Russia has appointed a new commander for its operations in Ukraine as it refocuses its war effort in the east, having failed to secure territory around the capital, Kyiv.
General Alexander Dvornikov, commander of the Southern Military District, will now lead Russian troops on the ground, according to Western security officials and diplomats with knowledge of the change. The Kremlin has not announced the appointment.
Dvornikov, 60, has held several senior positions in the Russian military, including army commander of the Far Eastern Military District. He notably oversaw Moscow’s forces in Syria in 2015 and 2016, where they fought alongside Syrian government troops in a conflict where President Bashar Assad was accused of using chemical weapons against his own people.

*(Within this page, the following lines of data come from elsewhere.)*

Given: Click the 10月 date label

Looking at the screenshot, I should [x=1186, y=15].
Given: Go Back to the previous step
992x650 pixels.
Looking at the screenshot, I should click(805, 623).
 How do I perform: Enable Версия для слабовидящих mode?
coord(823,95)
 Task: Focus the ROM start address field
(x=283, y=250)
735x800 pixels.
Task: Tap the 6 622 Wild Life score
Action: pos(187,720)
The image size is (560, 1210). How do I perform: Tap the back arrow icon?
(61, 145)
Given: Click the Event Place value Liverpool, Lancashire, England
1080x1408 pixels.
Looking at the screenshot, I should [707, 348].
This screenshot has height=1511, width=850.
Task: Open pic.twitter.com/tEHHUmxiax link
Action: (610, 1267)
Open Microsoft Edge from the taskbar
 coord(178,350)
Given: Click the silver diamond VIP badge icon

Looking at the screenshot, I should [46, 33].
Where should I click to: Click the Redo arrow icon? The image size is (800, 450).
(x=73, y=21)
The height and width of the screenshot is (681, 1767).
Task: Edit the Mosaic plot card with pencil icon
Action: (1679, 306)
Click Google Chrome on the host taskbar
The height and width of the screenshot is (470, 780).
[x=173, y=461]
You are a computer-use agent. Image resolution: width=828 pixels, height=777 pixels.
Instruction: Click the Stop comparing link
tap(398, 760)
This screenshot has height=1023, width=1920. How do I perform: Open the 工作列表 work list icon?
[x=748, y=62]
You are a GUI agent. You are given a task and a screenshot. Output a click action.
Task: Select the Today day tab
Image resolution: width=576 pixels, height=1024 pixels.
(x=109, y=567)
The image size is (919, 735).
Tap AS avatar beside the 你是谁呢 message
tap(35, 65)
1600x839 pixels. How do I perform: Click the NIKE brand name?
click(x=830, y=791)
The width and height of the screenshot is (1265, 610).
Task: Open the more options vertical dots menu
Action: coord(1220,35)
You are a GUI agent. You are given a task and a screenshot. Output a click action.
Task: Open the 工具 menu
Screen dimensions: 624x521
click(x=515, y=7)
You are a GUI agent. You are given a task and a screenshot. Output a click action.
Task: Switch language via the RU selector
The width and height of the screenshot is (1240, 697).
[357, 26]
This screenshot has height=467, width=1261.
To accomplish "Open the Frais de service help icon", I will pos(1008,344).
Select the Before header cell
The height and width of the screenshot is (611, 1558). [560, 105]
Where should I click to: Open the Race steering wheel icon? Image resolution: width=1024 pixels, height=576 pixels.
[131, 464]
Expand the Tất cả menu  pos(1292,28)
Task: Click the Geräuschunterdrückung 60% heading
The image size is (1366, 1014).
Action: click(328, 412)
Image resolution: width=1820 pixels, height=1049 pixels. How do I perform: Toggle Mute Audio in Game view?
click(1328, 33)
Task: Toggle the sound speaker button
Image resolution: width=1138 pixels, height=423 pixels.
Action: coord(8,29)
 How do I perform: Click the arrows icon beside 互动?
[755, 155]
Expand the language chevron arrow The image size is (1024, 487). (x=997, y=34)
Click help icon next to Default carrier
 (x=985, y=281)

With the war in its seventh week, Russia has largely withdrawn its forces from the north after its troops faced fierce resistance and became bogged down outside Kyiv. Moscow also lost numerous tanks and aircraft due to missile attacks by Ukraine.
Now, Moscow is focused on the eastern Donbas regions and taking towns and cities in the Black Sea area, including Mariupol, which has been under siege for weeks already. Doing so would allow it to create a land bridge between Crimea, which it annexed in 2014, and Russia.
Dvornikov had been responsible so far for operations in the south and east of Ukraine, according to the Institute for the Study of War. The lack of a single overall commander had “clearly hindered the cooperation of Russian forces,” it said in a report dated April 9.
Despite a more simplified structure, Russia will probably continue to struggle with its command and control arrangements, the institute added. Most of the reinforcements headed to Donbas are drawn from other military districts than those headed by Dvornikov, it said.
“No appointment of any general can erase the fact that Russia has already faced a strategic failure in Ukraine,” U.S. national security adviser Jake Sullivan said Sunday on CNN’s “State of the Union.”
“It doesn’t matter which general President Putin tries to appoint,” he said. “But, as you noted, this particular general has a resume that includes brutality against civilians in other theaters, in Syria. And we can expect more of the same in this theater.”
Ukraine, the U.S. and other nations have accused Russian troops of committing war crimes in towns they occupied in the north, including Bucha, where mass graves were discovered of civilians as Russian forces withdrew.
U.S. General David Petraeus, a former commander of NATO forces in Afghanistan who headed the Central Intelligence Agency under President Barack Obama, told CNN on Sunday the more streamlined command structure reflected Russia’s desire to have something to claim as a win by May 9, its World War II victory day.
Petraeus also said more civilians were likely to be targeted. “The Russians were known in Syria basically for — quote — ‘depopulating’ areas. That’s what they did to Aleppo. That’s what they did to other areas. And I think we can expect that,” he said.